The other thing is that there was variability between teams in terms of pre-treatment, to try to prophylactically prevent infections from happening. But as you know, if there are a lot of different pathogens, which antibiotic do you use? Is it going to be broad-spectrum enough to eliminate the risk of all of these — which it won’t — and you also have your own risks associated with antibiotic use, which can cause photosensitivity, gastrointestinal discomfort, and distress just from changing your flora. So there’s all sorts of different things.

We did not, based on infectious disease doctor’s recommendations, we did not prophylax and we had really minimal problems with gastroenteritis.

Faust: Alright. That’s a really interesting story, and a unique challenge to the games. I would love to delve into what the go-to were, but it sounds like you were driven by PCR, so you pretty much knew what you were treating there. That’s pretty interesting, and thanks for sharing that.

I want to move on to a discussion about injuries before competition. I asked some of your colleagues in Paris how do you make these decisions as to whether someone is well enough with an injury to play or recovered enough from say COVID to compete.

I would just imagine that in the case of the Paralympic games, it might be a little more up to the athlete because they might have a better read on their own unique situation. Is that a fair assessment?

Finnoff: That’s an interesting question. I would say that we always have shared decision-making.

The time that shared decision-making kind of goes out the window is if the person is impaired, so say they have a head injury, then they’re not able to make that decision for themselves. That’s why concussions are a little bit different than most other medical conditions.

But shared decision-making is a really big, important part of sports medicine where you talk about this is the risk associated with your injury, this is the recommended treatment, these are the risks if you proceed with competition. Can you participate at the level that you need to? Would it be better for you and also for the team to have a late athlete replacement moving into that position?

So there are a whole bunch of different things that go into that decision, but certainly if it puts that athlete’s health significantly at risk or those around them, then the decision would be made for them not to participate.

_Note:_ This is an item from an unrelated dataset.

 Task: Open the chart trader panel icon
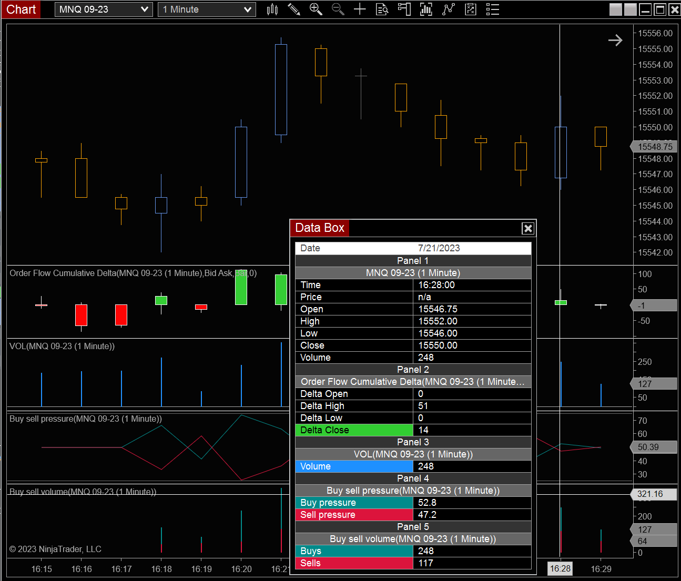pos(404,9)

Faust: Yeah, and I was really interested in the Noah Lyles case, because a lot of people commented that they felt that him competing put others at risk. And as someone who studied COVID a lot, I don’t think that he put anyone at risk in the event. I mean, this is an open-air stadium. It’s very, very difficult to spread the pathogen in that situation. But the place where you might spread it was in the ready room or in the sort of infrastructure leading up to that.

How cognizant and mindful were you and your staff about those issues?

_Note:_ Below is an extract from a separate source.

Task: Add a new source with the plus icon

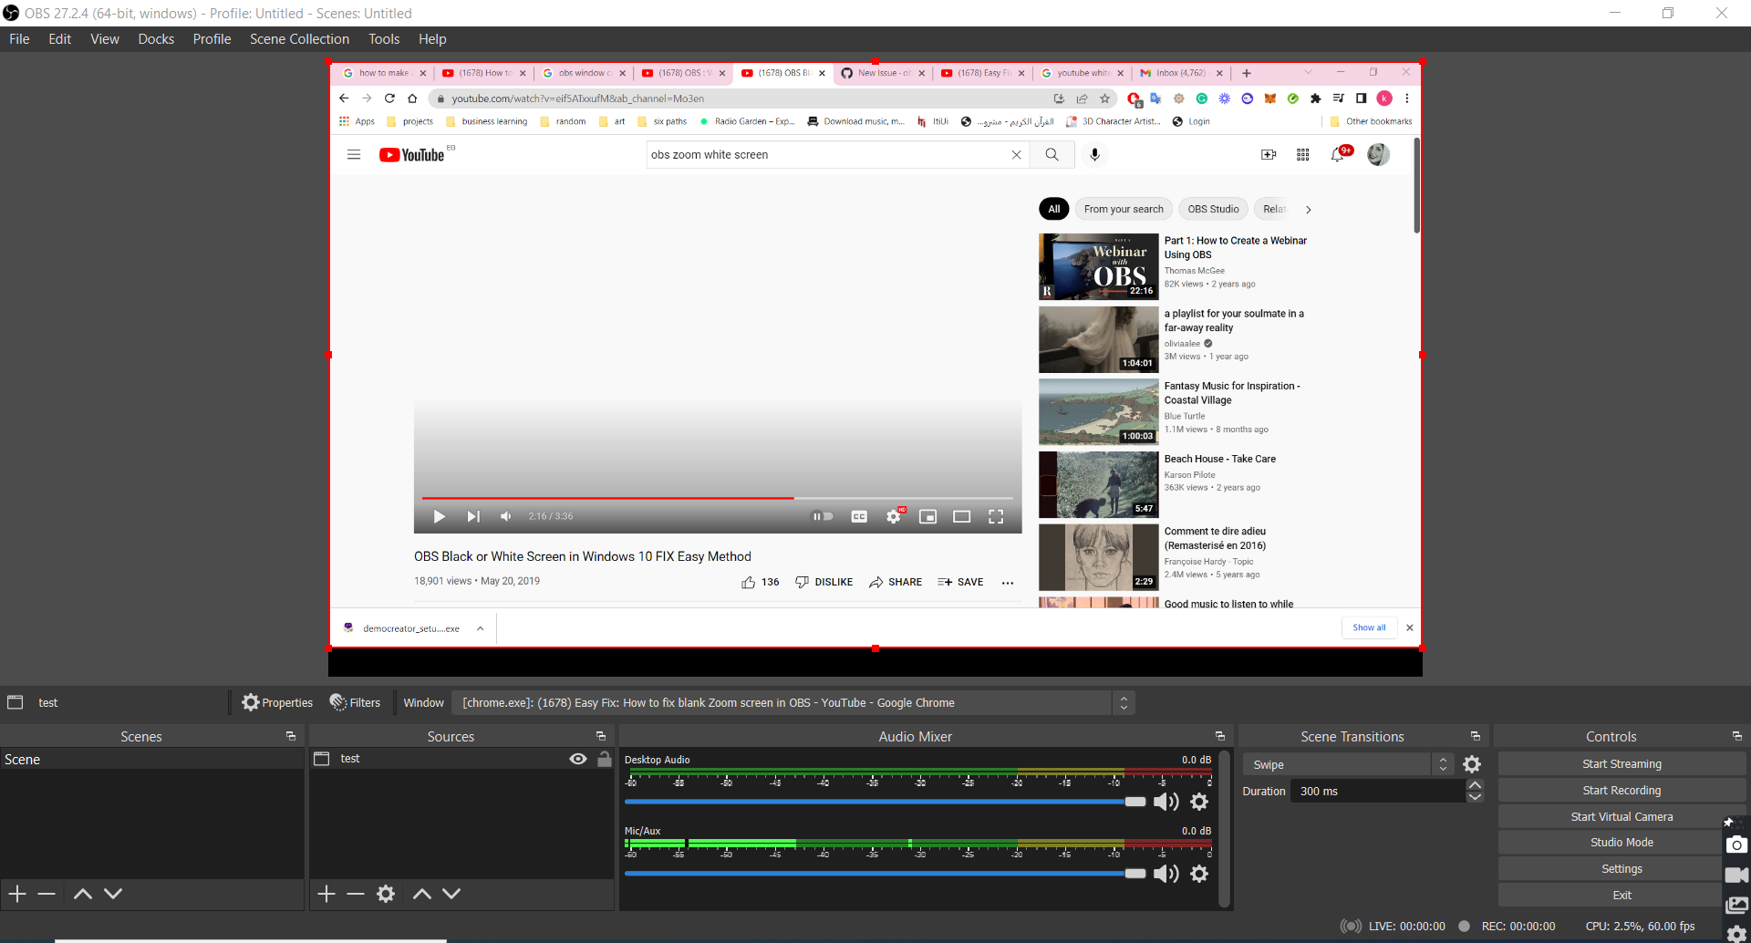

Finnoff: Very. So again, we follow CDC guidelines. And the CDC explicitly states that people should isolate when they have a fever and they have escalating symptoms. When their symptoms have improved for 24 hours and they no longer have a fever [while] off of fever-lowering medications, they no longer need to be in isolation, but they should wear a mask when they’re inside around other people.

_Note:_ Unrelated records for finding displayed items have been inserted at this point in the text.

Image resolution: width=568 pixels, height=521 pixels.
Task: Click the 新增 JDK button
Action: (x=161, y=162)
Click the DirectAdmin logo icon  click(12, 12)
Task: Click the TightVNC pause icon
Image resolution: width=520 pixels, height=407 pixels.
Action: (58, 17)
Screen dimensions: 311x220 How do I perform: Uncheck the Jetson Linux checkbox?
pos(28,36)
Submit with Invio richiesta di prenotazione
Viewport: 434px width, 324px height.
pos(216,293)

We follow those guidelines and that’s what Noah followed.

Faust: Alright. The criticism there is that people test positive for a lot longer than that, CDC guidance notwithstanding.

Finnoff: Correct. Yeah. So we follow CDC guidelines, and the CDC guidelines are not based on when you test positive. CDC guidelines are based on when you’re symptomatic and when your symptoms are improving and your fever has resolved.

Faust: Alright. Well, I’m glad that you’re paying attention to it. I think that, obviously it wasn’t like Tokyo where everybody was getting tested every minute, so you had a different set of challenges.